Afrofuturism is the only future-oriented aesthetic that has such a rich history in music. George Clinton, Sun Ra, Bootsy Collins, Jimi Hendrix, Lee Scratch Perry, Grace Jones, LaBelle, Outkast, Erykah Badu, Janelle Monáe, X-ecutioners, funk, dub, turntablism, soundclash, Detroit techno, Chicago house, even Coltrane and Miles Davis, have all been framed in an Afrofuturistic context—music that shifted the edge. Whether through lyrics of inspiration, new technologies in music, or shock-and-awe performances, the idea of music and in some cases black identity and gender identity evolved. “The approach is not limited to a certain style of music, the approach is based on the desire,” says Leon Q. “People have to study what’s going on in the society and the culture and look at the trends and patterns for what’s going on at the time.”
The desire to be more, to be free of the constrictions of a society with marked color distinctions and separation is like pixie dust sprinkled throughout the tracks. The music echoes with a universalism rhythmically that emanates from the roots of African music but is jet-fueled into the future. There are no barriers in Afrofuturist music, no entity that can’t emit a rhythmic sound, no arrangements to adhere to, no locked-in structures about chorus and verse. Wordplay is keen.

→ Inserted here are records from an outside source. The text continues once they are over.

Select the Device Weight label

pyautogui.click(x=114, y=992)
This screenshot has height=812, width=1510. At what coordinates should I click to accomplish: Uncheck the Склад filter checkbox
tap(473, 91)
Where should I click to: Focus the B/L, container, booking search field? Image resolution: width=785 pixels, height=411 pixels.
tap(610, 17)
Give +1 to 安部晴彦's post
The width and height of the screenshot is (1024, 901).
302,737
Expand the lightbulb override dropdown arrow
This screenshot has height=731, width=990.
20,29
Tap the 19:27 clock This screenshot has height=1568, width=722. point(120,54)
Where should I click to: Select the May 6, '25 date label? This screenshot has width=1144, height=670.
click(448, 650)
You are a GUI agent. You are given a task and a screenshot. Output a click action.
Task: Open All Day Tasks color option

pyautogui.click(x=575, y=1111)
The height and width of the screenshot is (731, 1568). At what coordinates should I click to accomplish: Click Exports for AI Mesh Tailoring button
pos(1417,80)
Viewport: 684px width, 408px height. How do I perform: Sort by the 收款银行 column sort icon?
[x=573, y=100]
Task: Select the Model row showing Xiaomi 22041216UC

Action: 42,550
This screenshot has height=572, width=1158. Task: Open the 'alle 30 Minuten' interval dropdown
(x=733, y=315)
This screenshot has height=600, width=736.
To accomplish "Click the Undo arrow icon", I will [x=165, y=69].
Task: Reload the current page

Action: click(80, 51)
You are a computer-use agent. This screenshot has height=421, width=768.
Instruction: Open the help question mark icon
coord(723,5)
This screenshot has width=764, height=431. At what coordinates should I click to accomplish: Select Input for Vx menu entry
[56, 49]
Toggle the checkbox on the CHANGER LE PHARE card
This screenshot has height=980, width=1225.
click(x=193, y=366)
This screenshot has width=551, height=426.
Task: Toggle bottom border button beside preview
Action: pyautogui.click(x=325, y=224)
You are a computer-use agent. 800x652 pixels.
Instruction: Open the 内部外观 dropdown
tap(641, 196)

The standards are high. “When you line up everything that has come before you—if you line up Muddy Waters, Jimi Hendrix, Miles Davis, all the way up to now and imagine yourself standing in front of them—are you contributing something that is equal in weight?” asks Morgan Craft, an electric guitarist who has played with Meshell Ndegeocello, among others. “You have to push something that is equal to what the masters have pushed before you. If you don’t hold yourself up to their standard, it’s a waste of time.”
However, if there’s a cosmic ground floor for the existence of Afrofuturism in music, Sun Ra and George Clinton would be that foundation. The idea of a song mythology from the cosmos, highflying African-inspired space costumes, wordplay that challenged logic, and the use of traditional and electronic instruments to redefine sounds and push for universal love were established by Sun Ra and George Clinton. Both are reference
d more than any other artist as the inspiration for today’s Afrofuturists. Clinton, whose funk sounds came to the forefront in the 1970s, later spoke of being inspired by Sun Ra, who began creating sonar sounds for the space age in the ’50s.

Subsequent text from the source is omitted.